Gov’s Winter Covid Plan

The gov hopes that island life will be able to carry on as normal throughout the winter, but it is prepared to step in if the Covid situation puts significant strain on vital services.

Today sees the publication of the Winter 2021 Framework, which sets out where the gov is seeking to go up until March 2022. 

Set out over three levels, the response sets out things we all need to do, things we may need to do and things that we must be prepared to do. While the gov says it does not want to return legal interventions, it will do so if needed. This is taking the form of the ‘swiss cheese’ approach.

Level One

The base response for the strategy is what the gov says ‘we all need to do’. This is outlined as our collective response to minimise risk, keeping cases within manageable levels and protecting the most vulnerable. 

For all of us all this includes a recommendation to get vaccinated and following the ‘hands, face, space, fresh air’ (you’ve got that song in your head again haven’t you?) mantra which we’ve grown accustomed to. 

The gov also wants to carry on taking lateral flow tests, which will continue to be free. According to the framework, 90% of cases in the last three months have been initially confirmed through the use of LFTs. 

Face coverings will play an ‘important role’ over the winter to prevent transmission, but people should seek to be in well ventilated spaces, which the gov says is ‘vitally important’. 

The gov says: ‘To help continue with normal Island life as far as possible it will increasingly be that targeted interventions may be needed in specific locations, venues, workplaces or schools. Advice and directions will be provided directly by Public Health and may include some aspects of Level 2 in a particular setting – such as working from home.’

For businesses, this means: ‘Encouraging staff to self-test regularly and to stay at home if they are unwell, respecting  and encouraging customers to take mitigations and encourage good hygiene practices and provide sanitisation stations, C02 monitors and good ventilation and be aware of the situation within your workplace’.

Level Two

If winter pressures increase the risk to our health and care provision, we should expect to see a strengthening towards more robust advice. 

For people, this means being expected to wear face coverings when indoors, increasing self-testing and there may be a revisiting of the broader testing strategy. This may also mean asking for ‘unnecessary household mixing’ to be reduced and asking people to be extra vigilant against Covid. 

For businesses, this means working from home may be requested wherever possible to reduce transmission in the workplace, supporting customers and employees to maximise testing opportunities and also increasing vigilance.

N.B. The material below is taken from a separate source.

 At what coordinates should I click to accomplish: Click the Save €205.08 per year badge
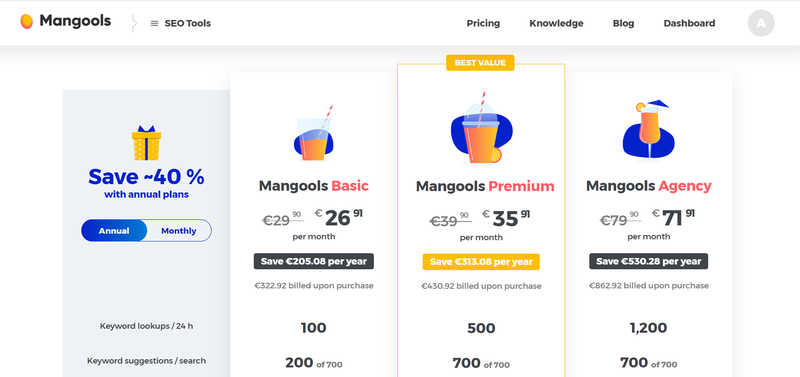314,261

However, the gov warns: ‘Although level 2 is described as a specific level, as any situation develops there may be a need for a more flexible and targeted response which includes elements of each level. The aim remains to avoid the need for widespread legal interventions unless absolutely necessary.’

A Return of Restrictions

The third level, which the gov says it hopes not to have to implement, would see a full outbreak plan implemented which may include the full range of measures we’ve seen in the last 20 months. 

These measures may include, mandating face coverings, working from home as a legal requirement, social distancing being reintroduced and limits on gatherings and limits on gatherings, as well as applying restrictions to certain activities and businesses. 

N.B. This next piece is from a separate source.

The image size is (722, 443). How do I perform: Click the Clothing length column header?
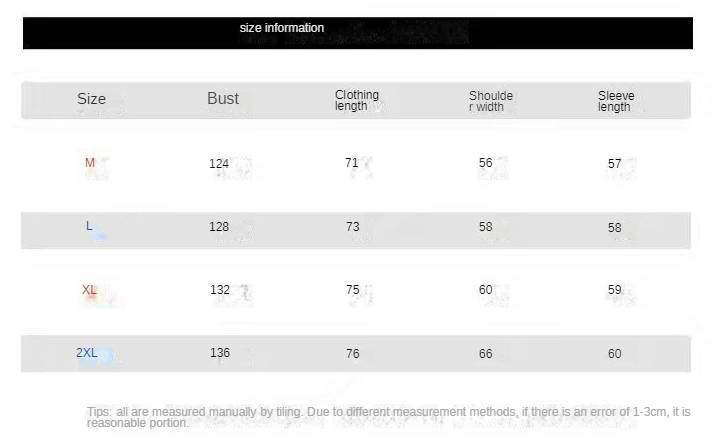[x=357, y=100]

The gov says: ‘While hoping to avoid the need to introduce further legal interventions, realistically, we must be prepared that if the pressures on our health and care provision or other critical services look set to be overwhelmed, or Island life appears severely threatened, we may be required to intervene.’

There are three considerations which may see us end up in level three. These are the health and care services being in danger of being overwhelmed, a new variant of concern threatens vaccine efficacy or that there is a significant level of disruption to the island’s economic and social infrastructure. 

Planning Assumptions

The framework includes six main principles that will be kept in mind: 

1). The pressure on the health and care system will remain the principal driver behind any decision to escalate status and response.
2). We should try to maintain other aspects of island life, society and the economy as normal as possible – our children’s education must be maintained as a priority.
3). We should continue to promote and deliver the vaccination programme as a priority.
4). Clear and relevant communications remain crucial in helping everyone understand the risks and how to mitigate against them.
5). We should be prepared to provide early intervention where we see specific issues and risks.
6). We should try to avoid the use of legal restrictions and island wide interventions other than when the indications are that the health and care services are in danger of being overwhelmed, a new variant of concern threatens the vaccine efficacy or there is a significant level of disruption to our island’s economic and social infrastructure.

Decision Making

CoMin says that its overall Covid response will be monitored daily, with the National Covid Response Group working with the chair of the Emergency Advisory Group for improved decision making. 

This group will monitor the position regularly with info including on borders, education, data on cases numbers/ trajectory and the status of our health and care system, economic indicators and community measures. They will also need to monitor UK and international developments.

The flu season will also have an impact, as will other respiratory illnesses, and the impact they have on the health and care system. Ultimately, we all know the risks by now and all have our own part to play in ensuring the island gets through the winter as best we can and with as few restrictions as necessary.